Smile veracity classification is a task of interpreting social interactions.
Broadly, it distinguishes between spontaneous and posed smiles. Previous
approaches used hand-engineered features from facial landmarks or considered
raw smile videos in an end-to-end manner to perform smile classification tasks.
Feature-based methods require intervention from human experts on feature
engineering and heavy pre-processing steps. On the contrary, raw smile video
inputs fed into end-to-end models bring more automation to the process with the
cost of considering many redundant facial features (beyond landmark locations)

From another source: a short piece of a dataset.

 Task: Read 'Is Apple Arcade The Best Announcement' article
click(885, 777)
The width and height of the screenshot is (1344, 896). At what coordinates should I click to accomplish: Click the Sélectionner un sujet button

that are mainly irrelevant to smile veracity classification. It remains unclear
to establish discriminative features from landmarks in an end-to-end manner. We
present a MeshSmileNet framework, a transformer architecture, to address the
above limitations. To eliminate redundant facial features, our landmarks input
is extracted from Attention Mesh, a pre-trained landmark detector. Again, to
discover discriminative features, we consider the relativity and trajectory of
the landmarks. For the relativity, we aggregate facial landmark that
conceptually formats a curve at each frame to establish local spatial features.
For the trajectory, we estimate the movements of landmark composed features
across time by self-attention mechanism, which captures pairwise dependency on
the trajectory of the same landmark. This idea allows us to achieve
state-of-the-art performances on UVA-NEMO, BBC, MMI Facial Expression, and SPOS
datasets